Na verdade, acredito que as propostas que visam à utilização ideológica do futebol, como, por exemplo, ocorreu na Copa do Mundo de 1970, são elaboradas exatamente porque a popularidade deste independe, no fundamental, de todo apoio ou patrocínio estatal. Este argumento, que contraria inteiramente a explicação que vínhamos debatendo, faz com que as tentativas de manipulação do futebol, feitas pelo Estado ou qualquer outra entidade política, apareçam como conseqüência de sua prévia importância, e não como fonte se seu prestígio.

Se isto é verdade, se o sucesso popular do futebol não é produzido por ninguém, mas depende de uma lógica e de um poder de mobilização intrínsecos, somos, então, colocados diante de uma questão extremamente complexa, que é a de tentar compreender as razões que criam o verdadeiro “fascínio” provocado pelo futebol em nossa sociedade.

Uma resposta cabal a esta pergunta, contudo, parece ser muito pouco provável. Além da dificuldade do tema, e das naturais limitações de espaço deste artigo, é preciso também levar em conta o fato de que existem pouquíssimos trabalhos que tentem pensar sociologicamente o mundo do futebol. Dessa maneira, procurar esgotar o assunto, “resolvendo” o problema através de alguma fórmula, seria um procedimento totalmente descabido, e quase ridículo.

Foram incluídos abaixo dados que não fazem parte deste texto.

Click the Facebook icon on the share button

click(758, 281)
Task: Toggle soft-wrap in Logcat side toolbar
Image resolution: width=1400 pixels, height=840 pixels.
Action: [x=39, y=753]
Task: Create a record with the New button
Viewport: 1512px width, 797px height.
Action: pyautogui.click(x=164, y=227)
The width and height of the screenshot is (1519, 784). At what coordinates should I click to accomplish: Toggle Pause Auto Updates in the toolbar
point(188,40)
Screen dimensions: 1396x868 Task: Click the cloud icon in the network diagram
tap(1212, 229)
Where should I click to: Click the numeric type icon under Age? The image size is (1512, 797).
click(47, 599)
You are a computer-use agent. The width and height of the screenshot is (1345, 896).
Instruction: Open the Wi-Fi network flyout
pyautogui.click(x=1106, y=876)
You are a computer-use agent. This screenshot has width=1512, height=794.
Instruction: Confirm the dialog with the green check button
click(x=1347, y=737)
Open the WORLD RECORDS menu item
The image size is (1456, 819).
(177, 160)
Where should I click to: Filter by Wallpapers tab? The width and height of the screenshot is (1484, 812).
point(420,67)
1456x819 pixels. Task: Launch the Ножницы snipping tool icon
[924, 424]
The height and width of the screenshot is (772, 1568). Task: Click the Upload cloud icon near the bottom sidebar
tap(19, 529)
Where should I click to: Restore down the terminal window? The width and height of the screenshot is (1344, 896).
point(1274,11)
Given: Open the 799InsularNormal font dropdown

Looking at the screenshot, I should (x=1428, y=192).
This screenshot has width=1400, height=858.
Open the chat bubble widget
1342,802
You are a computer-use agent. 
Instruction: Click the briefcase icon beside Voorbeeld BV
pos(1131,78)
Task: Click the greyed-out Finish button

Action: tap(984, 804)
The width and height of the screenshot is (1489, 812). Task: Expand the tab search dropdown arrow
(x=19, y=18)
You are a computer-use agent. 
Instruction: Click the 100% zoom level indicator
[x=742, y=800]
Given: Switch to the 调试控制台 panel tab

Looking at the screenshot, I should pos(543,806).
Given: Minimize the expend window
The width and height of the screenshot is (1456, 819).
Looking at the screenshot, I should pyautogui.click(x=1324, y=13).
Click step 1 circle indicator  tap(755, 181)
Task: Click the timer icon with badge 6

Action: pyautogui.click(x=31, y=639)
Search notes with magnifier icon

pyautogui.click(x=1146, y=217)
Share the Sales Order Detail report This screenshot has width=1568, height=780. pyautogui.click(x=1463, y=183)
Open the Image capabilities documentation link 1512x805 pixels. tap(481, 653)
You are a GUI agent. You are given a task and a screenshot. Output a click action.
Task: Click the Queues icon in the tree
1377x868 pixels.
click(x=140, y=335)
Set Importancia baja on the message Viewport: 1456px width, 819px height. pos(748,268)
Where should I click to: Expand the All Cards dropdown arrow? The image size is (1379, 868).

Creio, entretanto, que é possível tentar levantar algumas hipóteses que, somadas às análises já existentes, possam ajudar-nos a entender melhor a enorme força e popularidade do futebol entre nós. Essas hipóteses, que tentarei desenvolver a seguir, implicam em definir o mundo do futebol como um contexto no qual predominam valores democráticos, marcados por idéias de liberdade e igualdade.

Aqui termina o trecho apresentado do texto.